SOURCE PASSAGE
MUSIC CAREER MANEUVERS - Deb Dumais - Booking agent/owner of Milestone Agency
Strategies to maneuver your career path from the people with the know-how
by Mark E. Waterbury
An “Air Force brat” who lived in several locations throughout the U.S. before settling in the Dallas, TX area, Deb Dumais is a lifetime music fan. After working as a manager in a doctor's office, Deb dabbled in music publicity interning for N2N network out of New York. Finding out that this was not her forte, she attended Northwood University where she obtained a Business Administration degree. While attending Northwood, she interned at a booking agency based in Athens, Georgia. She gained a lot of insight into booking bands while at the agency, which unfortunately shut down right about the same time that she left it. Deb decided to start her own agency, dubbing it Milestone Agency. Starting with several of the clients from the agency in Athens, Deb built herself a solid reputation as a booking agent, and soon was having no problem maintaining a roster of bands to book. Her current roster includes indie buzz bands such as Bad Fathers, Days Difference, Four Way Free, and Brown Shoe. While she thoroughly enjoys booking bands and feels she has found her niche in the industry, she is thinking about getting into band management as well at some point.

Records of locating words and elements
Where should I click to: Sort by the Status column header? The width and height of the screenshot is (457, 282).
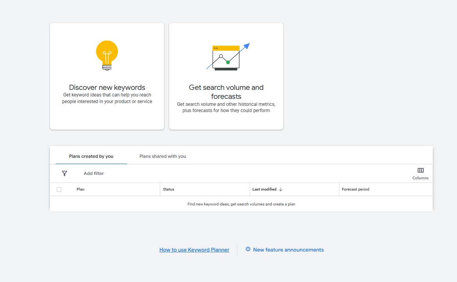point(168,189)
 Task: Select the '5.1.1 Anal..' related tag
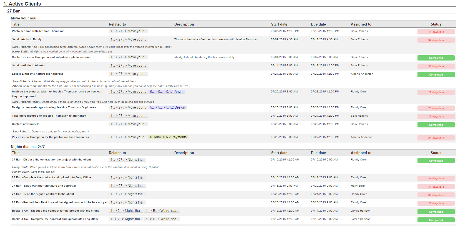coord(167,92)
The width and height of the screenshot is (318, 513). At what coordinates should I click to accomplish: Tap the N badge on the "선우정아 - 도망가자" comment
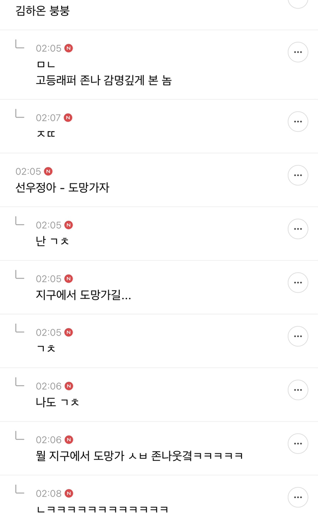[x=48, y=171]
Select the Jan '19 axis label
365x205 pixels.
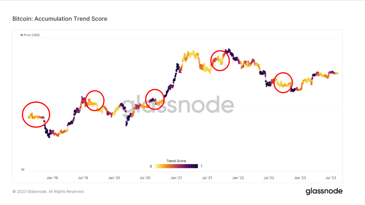52,178
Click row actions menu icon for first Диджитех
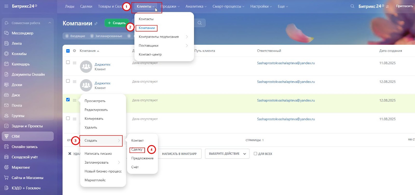 tap(74, 63)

SHORT TASK A
Translate this sentence from the Deb Dumais profile into Spanish: "Deb decided to start her own agency, dubbing it Milestone Agency."
SHORT TASK B
In the records, starting with the line with "Select the Jan '19 axis label" and going on through the end of the records, rename "Select" to "Choose" and write those lines again, with everything else unchanged and the pictures left out.

EXERCISE OUTPUT A
Deb decidió abrir su propia agencia y la llamó Milestone Agency.

EXERCISE OUTPUT B
Choose the Jan '19 axis label
365x205 pixels.
52,178
Click row actions menu icon for first Диджитех
 tap(74, 63)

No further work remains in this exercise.